** Estratto del testo **
━━━━━━━━━━━━━━━━

27      Secondo una giurisprudenza constante, la ratio dell’indennità di dislocazione è quella di compensare gli oneri e gli svantaggi particolari che derivano dall’esercizio permanente delle funzioni in un paese con il quale il dipendente non ha creato legami duraturi prima della sua entrata in servizio (sentenze del Tribunale 30 marzo 1993, causa T‑4/92, Vardakas/Commissione, Racc. pag. II‑357, punto 39; 14 dicembre 1995, causa T‑72/94, Diamantaras/Commissione, Racc. PI pagg. I‑A‑285 e II‑865, punto 48, e 28 settembre 1999, causa T‑28/98, J/Commissione, RaccPI pag. I‑A‑185 e II‑973, punto 32). Affinché possano stabilirsi tali legami duraturi, con la conseguenza che il dipendente perde il diritto all’indennità di dislocazione, il legislatore esige che il dipendente abbia avuto la propria residenza abituale o esercitato la propria attività lavorativa principale per un periodo di cinque anni nel paese della sua sede di servizio (sentenza Diamantaras/Commissione, citata, punto 48).

28      Occorre anche far presente che l’art. 4, n. 1, lett. a), secondo trattino, dell’allegato VII dello Statuto prevede una deroga a favore dei dipendenti che hanno effettuato servizi per un altro Stato o per un’organizzazione internazionale durante il periodo di riferimento di cinque anni che scade sei mesi prima della loro entrata in servizio. Questa deroga trova la sua ratio nel fatto che, in tal caso, non si può ritenere che questi dipendenti abbiano stabilito un nesso durevole con il paese della sede di servizio a causa del carattere temporaneo del loro distacco in questo paese (sentenze della Corte 15 gennaio 1981, causa 1322/79, Vutera/Commissione, Racc. pag. 127, punto 8, e 2 maggio 1985, causa 246/83, De Angelis/Commissione, Racc. pag. 1253, punto 13).

29      La questione che si pone è quella intesa a determinare se i servizi che la ricorrente ha fornito nell’ambito della Rappresentanza permanente della Repubblica d’Austria presso l’Unione europea a Bruxelles durante il periodo di riferimento debbano essere considerati, secondo quanto sostiene la ricorrente, come servizi effettuati per uno Stato ai sensi dell’art. 4, n. 1, lett. a), dell’allegato VII dello Statuto. La nozione di Stato prevista in questo articolo riguarda solo lo Stato come persona giuridica e soggetto unitario di diritto internazionale e i suoi organi di governo.

30      È pacifico che i servizi forniti per organismi quali la Rappresentanza permanente di uno Stato membro presso l’Unione europea o le ambasciate di uno Stato sono considerati servizi effettuati per uno Stato ai sensi dell’art. 4, allegato VII dello Statuto.

━━━━━━━━━━━━━━━━

** Materiale fornito **
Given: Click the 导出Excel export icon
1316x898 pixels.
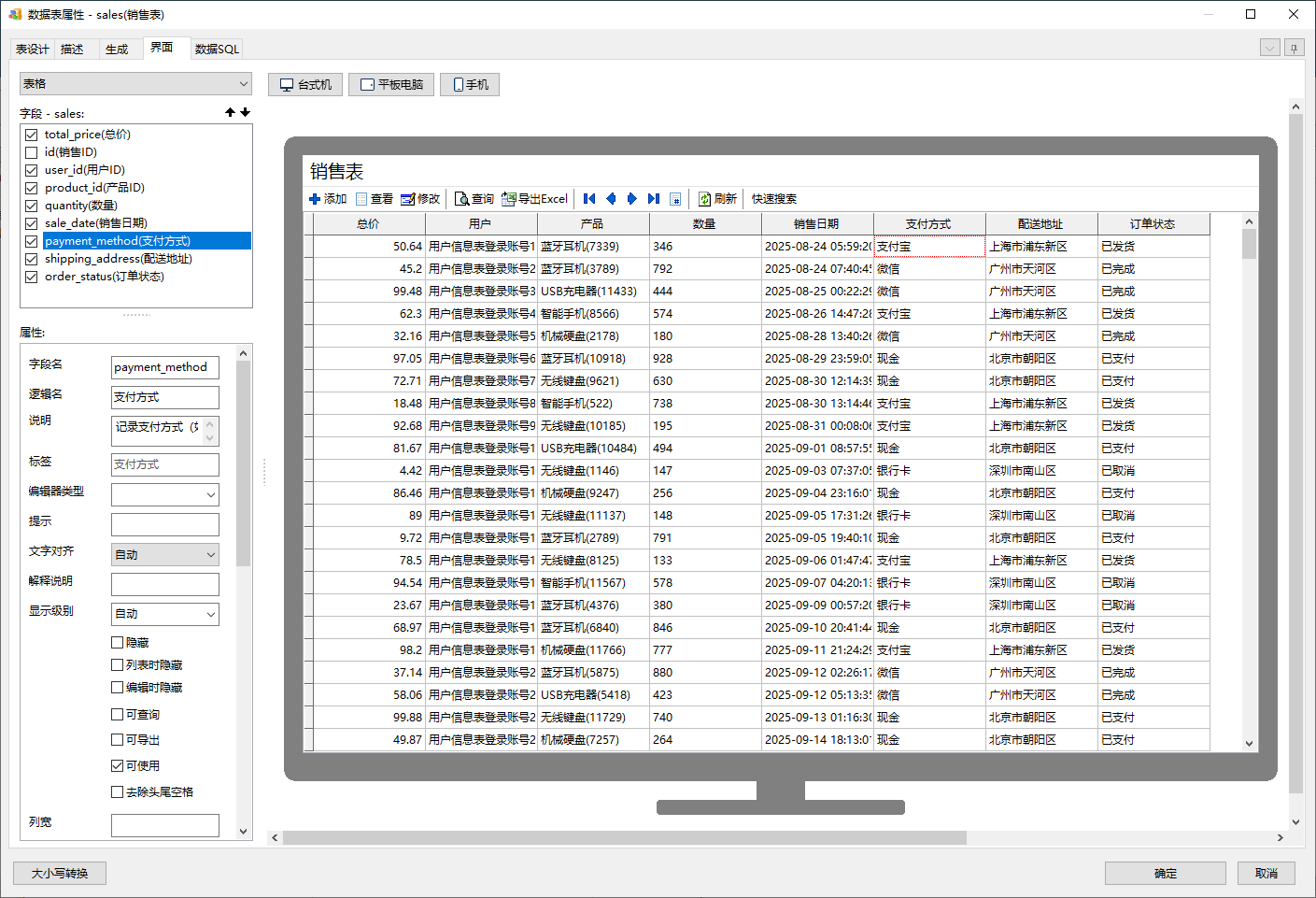Looking at the screenshot, I should click(509, 199).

━━━━━━━━━━━━━━━━

** Compiti da svolgere **
A) Elenca, ciascuna una sola volta, tutte le sentenze citate nel testo sull'indennità di dislocazione, indicando per ognuna la denominazione delle parti e il numero di causa.
B) Prosegui il testo sull'indennità di dislocazione, riprendendo subito dopo la sua ultima frase.
I dati riportati sopra sono un materiale a sé, distinto dal testo sull'indennità di dislocazione.

** Risposte ai compiti **
A)
- Vardakas/Commissione, causa T‑4/92
- Diamantaras/Commissione, causa T‑72/94
- J/Commissione, causa T‑28/98
- Vutera/Commissione, causa 1322/79
- De Angelis/Commissione, causa 246/83

B)
31      Nella fattispecie, dal fascicolo risulta che la ricorrente ha lavorato nell’ambito della Rappresentanza permanente della Repubblica d’Austria presso l’Unione europea a Bruxelles, in qualità di dipendente di questa Rappresentanza, durante tutto il periodo di riferimento, ossia dal 16 maggio 1997 al 15 maggio 2002.

32      Pertanto, l’attestazione della Rappresentanza permanente della Repubblica d’Austria presso l’Unione europea in data 7 agosto 2002 certifica che la ricorrente ha «fatto parte del personale amministrativo e tecnico della Rappresentanza permanente della [Repubblica] d’Austria presso l’Unione europea dal 18 marzo 1996», ossia durante tutto il periodo di riferimento.

33      La lettera della Rappresentanza permanente della Repubblica d’Austria indirizzata al Ministero degli Affari esteri, del Commercio e della Cooperazione allo sviluppo del Regno del Belgio, in data 9 marzo 1996, attesta che questa Rappresentanza ha chiesto una carta d’identità speciale alle autorità belghe in nome della ricorrente in ragione dell’inizio del suo lavoro in questa Rappresentanza il 18 marzo 1996. Inoltre, la lettera 26 aprile 1996 del Ministero degli Affari esteri belga accredita il fatto che le autorità belghe hanno fatto pervenire alla Rappresentanza permanente della Repubblica d’Austria la carta d’identità speciale rilasciata a nome della ricorrente. A questa lettera è allegata una copia della carta d’identità di cui trattasi, rilasciata il 16 aprile 1996 e valida fino al 16 aprile 2000, e sulla quale figura testualmente che la ricorrente fa parte del personale amministrativo e tecnico della Rappresentanza permanente della Repubblica d’Austria. Inoltre, dalle carte d’identità speciali rilasciate successivamente alla ricorrente dalle autorità belghe risulta che la validità della detta carta è stata prorogata fino al 16 aprile 2003.

34      La lettera della Rappresentanza permanente della Repubblica d’Austria trasmessa alle autorità belghe il 21 gennaio 2003 attesta che questa Rappresentanza ha indicato al Ministero degli Affari esteri belga che «[la ricorrente], membro del personale amministrativo e tecnico della rappresentanza, aveva lasciato la rappresentanza definitivamente» e che, pertanto, la carta d’identità speciale della suddetta veniva restituita.

35      Infine, la ricorrente ha presentato una domanda di esenzione dall’imposta sul valore aggiunto (IVA) alle autorità belghe in data 7 agosto 1997, in quanto membro del personale amministrativo e tecnico della Rappresentanza permanente della Repubblica d’Austria, per l’acquisto di taluni beni e servizi destinati al suo uso personale. Inoltre, la lettera dell’amministrazione delle finanze del Ministero della Regione di Bruxelles‑Capitale indica che la ricorrente è stata esonerata dalle imposte regionali sugli immobili per l’anno 1997, dato che ad essa si applicava la Convenzione di Vienna del 18 aprile 1961 sulle relazioni diplomatiche.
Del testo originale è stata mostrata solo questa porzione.